Added to this, was my own training as a healer.  One whole series focuses on death rites. A death rites series. This also really brings an awareness, in a much more intense way.   It is very freeing, and empowering- while also putting front and center, some very stark truths. As one teachers story conveys:  While in the Andes, she was up in the mountains with one of her teachers, laying on the ground, watching the night sky.  The stars are far more brilliant, colourful and close… and the sky is literally covered with them.  He turns to her and asks.. Do you think, if one of those stars went out, that you would miss it?  She stared at the sky, thoughtfully, before admitting, no.  She probably would not miss one star in such a brilliant sky.  There were so many to appreciate and enjoy and the space was so populated with other stars.  To which he replied:  that is what it will be like when you die.  Get over it.

Back to Death Rites: in the Death Rites, I spent 6 months, learning how to finish up old business. As if Death came, and said, let’s go.  Would I be rushing around grabbing essentials?  Leaving a note with instructions or final words?  Or was all that done, accounted for and tended?  And this applies equally to our own personal lives, as it does to our relationships.  Was there anything left unsaid? Undone? All the stars around me/ us will continue to shine.  Reality.  Will our passing, be a smooth transition, or create holes, left by ” unfinished work?”

And it is not at all selfish, to tend these things for our own reasons.  We ALL do things for personal reasons.  Even Mother Teresa, did what her work, for what it accomplished for HER, as much as its impact on the people she helped.  That is just plain simple reality.  Whether we look at it spiritually, or via physics.. there is no way to remove the self from the equation.  So ultimately, the point and goal is just to be aware of our role and impact.  Know our own motivations.  In the Andes, they teach- give from a place of fullness.. there is nothing wrong with tending to one’s own needs.  In fact, that is the most potent way to help others.. just by doing your/ our own work. So there is nothing brutal in that honesty.  That IS integrity.

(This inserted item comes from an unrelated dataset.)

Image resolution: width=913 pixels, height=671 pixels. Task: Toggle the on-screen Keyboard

I know when I leave… there is a lot of stuff I most assuredly do not want/ need following me.  Tying up loose ends is a lot like it is in the physical world.  Want to find out what you really need and value in the house?  Move 🙂 I remember helipng my mother pack up her house- after 40(?) years living there. OI! A lot of things went into a giant dumpster.  Nice things, some perhaps valuable.  But not in this context of time and space constraints.

It really makes you consider what you value.  It makes me think of the stories one occasionally hears, about someone whose home catches fire, and what they grab in the fleeting moment before dashing out the door.  Often it might be something very random, like a toaster oven. But what do those moments say about who and where we are, and what we value?

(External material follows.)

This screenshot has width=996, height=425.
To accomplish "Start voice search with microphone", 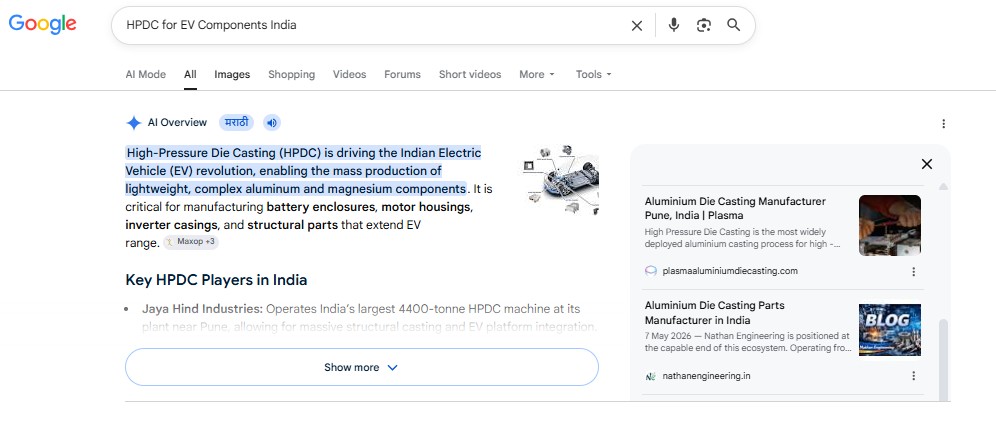I will [x=674, y=25].
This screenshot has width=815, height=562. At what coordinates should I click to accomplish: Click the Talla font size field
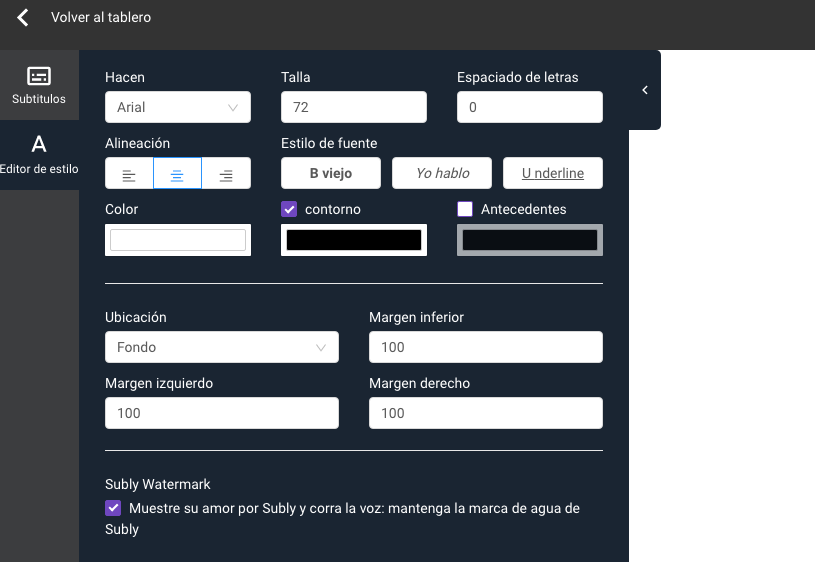point(353,107)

So yes- the point was very much trying to bring awareness to our present living experience. It isn’t so much meant to say… panic now.. as to ask- am I living fully, and with integrity.

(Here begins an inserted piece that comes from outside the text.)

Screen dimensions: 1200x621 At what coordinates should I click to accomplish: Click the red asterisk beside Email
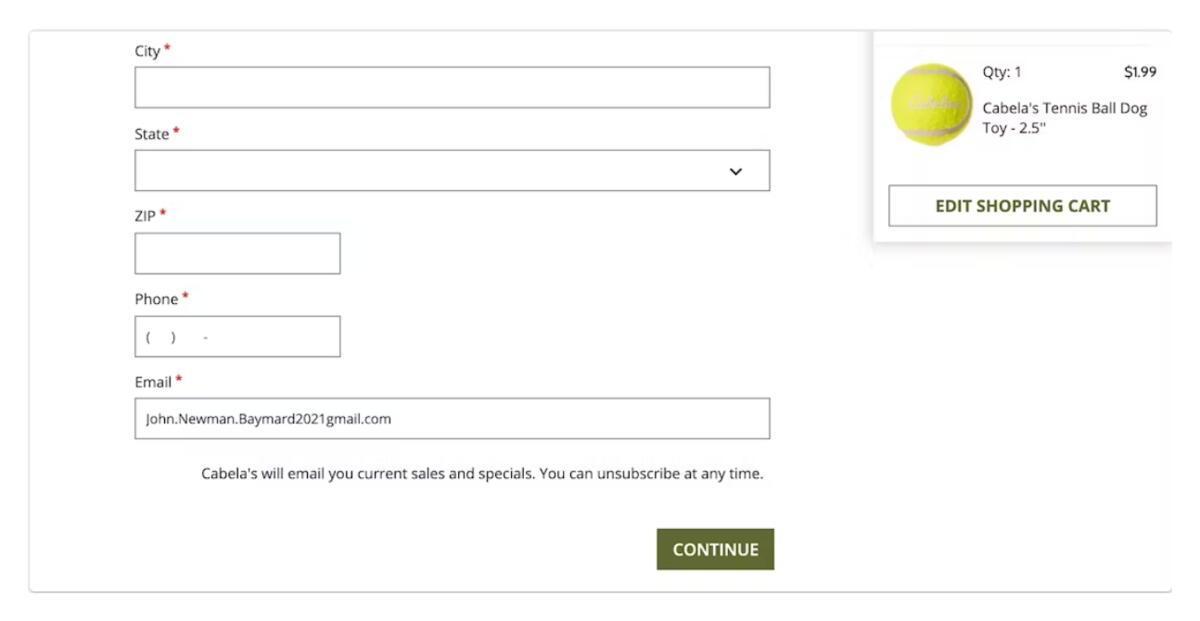pos(179,380)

I think we can all use those nudge and reminders as we go along.  Perhaps we get so caught up in the day to day of living, that we lose track of Life. 🙂 WE need to value Life, ours, and those around us.  It is Fleeting and precious. And what we do with our time Here, ultimately, is our legacy.

Death should not be about “giving up the ghost” so much as…stepping away from the banquet table, from a full and satisfying gourmet meal.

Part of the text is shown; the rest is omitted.